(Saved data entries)
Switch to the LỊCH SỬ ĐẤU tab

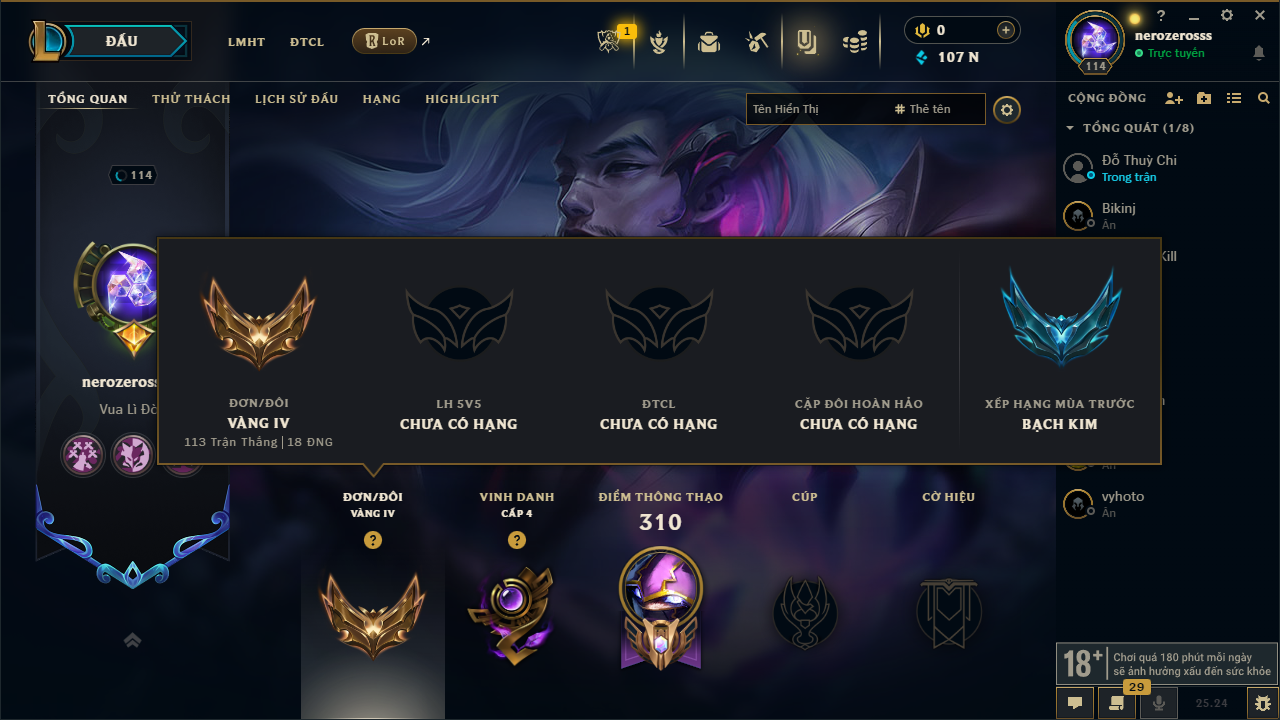click(296, 99)
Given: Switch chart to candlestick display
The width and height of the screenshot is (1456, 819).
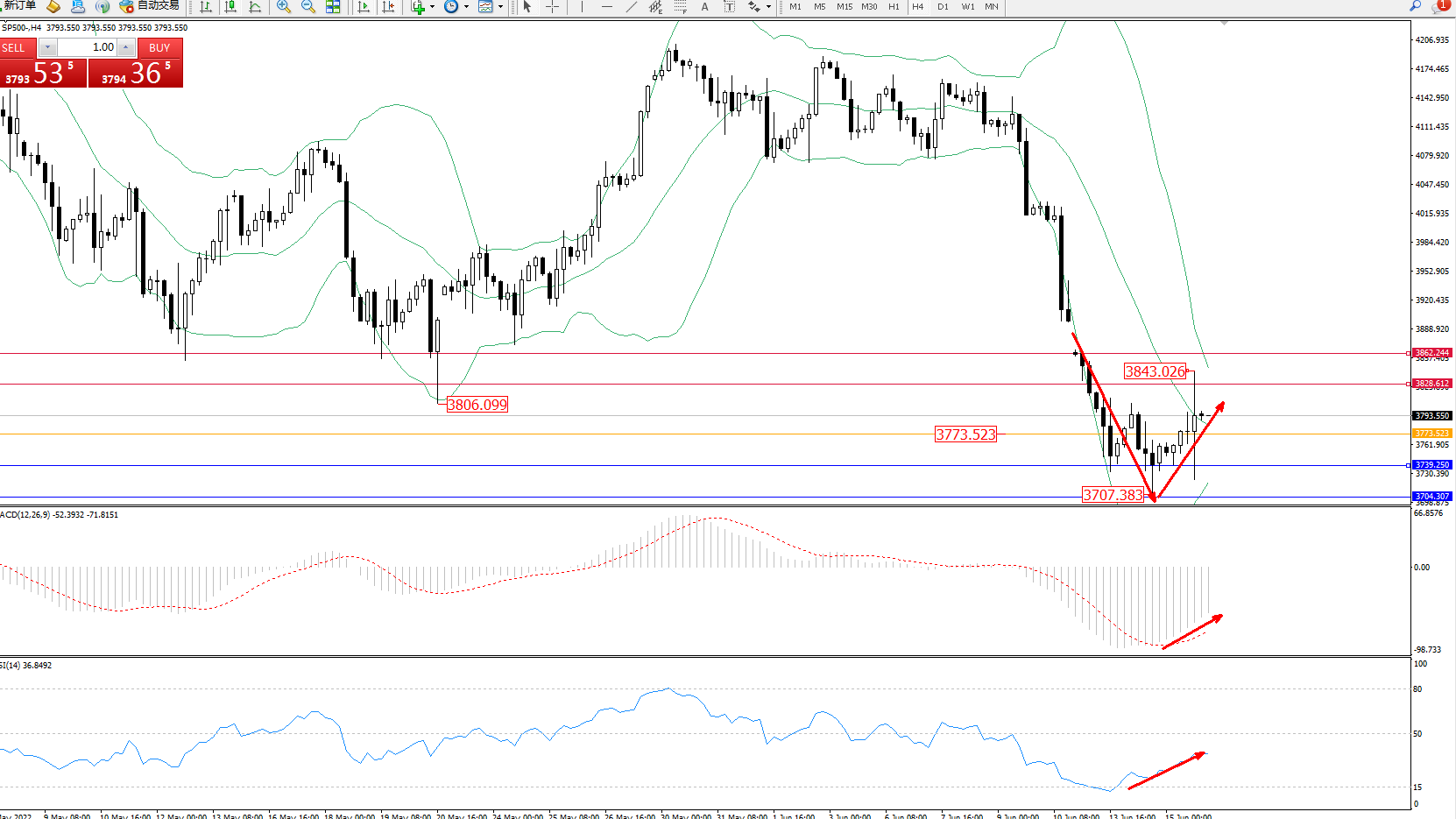Looking at the screenshot, I should point(230,7).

(THE TASK): Write out each line exactly, from the one containing "The width and" through the end of the entries, and skip the pictures.

(RESULT FOR THIS TASK):
The width and height of the screenshot is (1456, 819).
Looking at the screenshot, I should point(230,7).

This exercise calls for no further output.